- _Task requirements_:
Retype the stretch of the text on silver nanotriangle biosensors from "Several control experiments" through "medical diagnostic applications.", keeping every word and symbol unchanged.

Triangular silver nanoparticles ( approximately 100 nm wide and 50 nm high) have remarkable
optical properties. In particular, the peak extinction wavelength, lambda(max) of
their localized surface plasmon resonance (LSPR) spectrum is unexpectedly sensitive
to nanoparticle size, shape, and local ( approximately 10-30 nm) external dielectric
environment. This sensitivity of the LSPR lambda(max) to the nanoenvironment has allowed
us to develop a new class of nanoscale affinity biosensors. The essential characteristics
and operational principles of these LSPR nanobiosensors will be illustrated using
the well-studied biotin-streptavidin system. Exposure of biotin-functionalized Ag
nanotriangles to 100 nM streptavidin (SA) caused a 27.0 nm red-shift in the LSPR lambda(max).
The LSPR lambda(max) shift, DeltaR/DeltaR(max), versus [SA] response curve was measured
over the concentration range 10(-)(15) M < [SA] < 10(-)(6) M. Comparison of the data
with the theoretical normalized response expected for 1:1 binding of a ligand to a
multivalent receptor with different sites but invariant affinities yielded approximate
values for the saturation response, DeltaR(max) = 26.5 nm, and the surface-confined
thermodynamic binding constant K(a,surf) = 10(11) M(-)(1). At present, the limit of
detection (LOD) for the LSPR nanobiosensor is found to be in the low-picomolar to
high-femtomolar region. A strategy to amplify the response of the LSPR nanobiosensor
using biotinylated Au colloids and thereby further improve the LOD is demonstrated.
Several control experiments were performed to define the LSPR nanobiosensor's response
to nonspecific binding as well as to demonstrate its response to the specific binding
of another protein. These include the following: (1) electrostatic binding of SA to
a nonbiotinylated surface, (2) nonspecific interactions of prebiotinylated SA to a
biotinylated surface, (3) nonspecific interactions of bovine serum albumin to a biotinylated
surface, and (4) specific binding of anti-biotin to a biotinylated surface. The LSPR
nanobiosensor provides a pathway to ultrasensitive biodetection experiments with extremely
simple, small, light, robust, low-cost instrumentation that will greatly facilitate
field-portable environmental or point-of-service medical diagnostic applications.

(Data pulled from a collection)
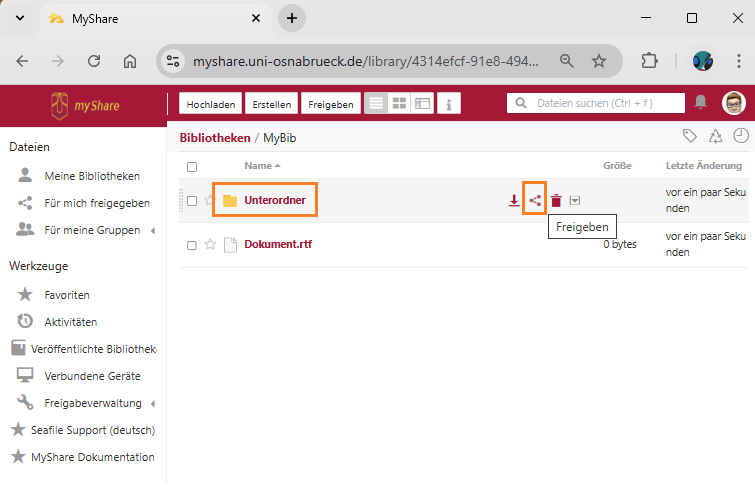This screenshot has height=495, width=755.
Task: Open more-actions dropdown for Unterordner
Action: click(x=574, y=201)
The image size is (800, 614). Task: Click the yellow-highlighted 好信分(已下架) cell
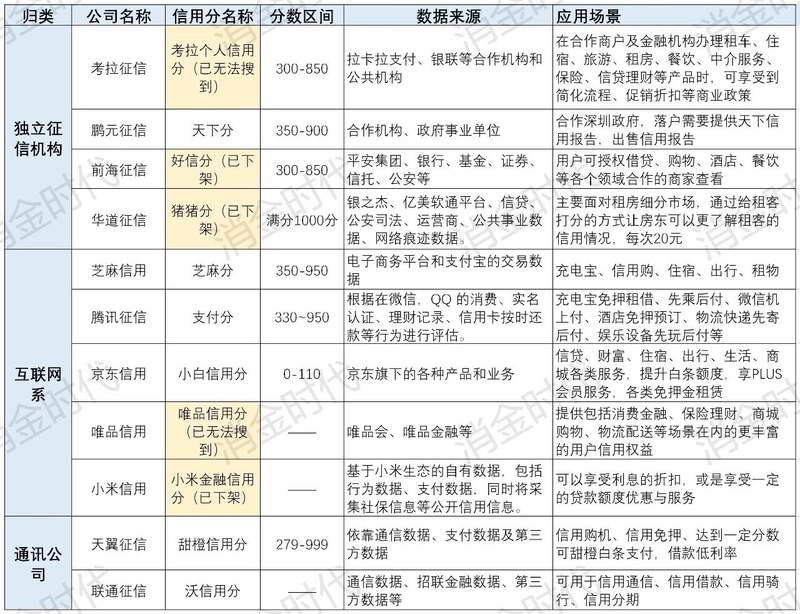point(212,169)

- _Written response_:
Several control experiments were performed to define the LSPR nanobiosensor's response
to nonspecific binding as well as to demonstrate its response to the specific binding
of another protein. These include the following: (1) electrostatic binding of SA to
a nonbiotinylated surface, (2) nonspecific interactions of prebiotinylated SA to a
biotinylated surface, (3) nonspecific interactions of bovine serum albumin to a biotinylated
surface, and (4) specific binding of anti-biotin to a biotinylated surface. The LSPR
nanobiosensor provides a pathway to ultrasensitive biodetection experiments with extremely
simple, small, light, robust, low-cost instrumentation that will greatly facilitate
field-portable environmental or point-of-service medical diagnostic applications.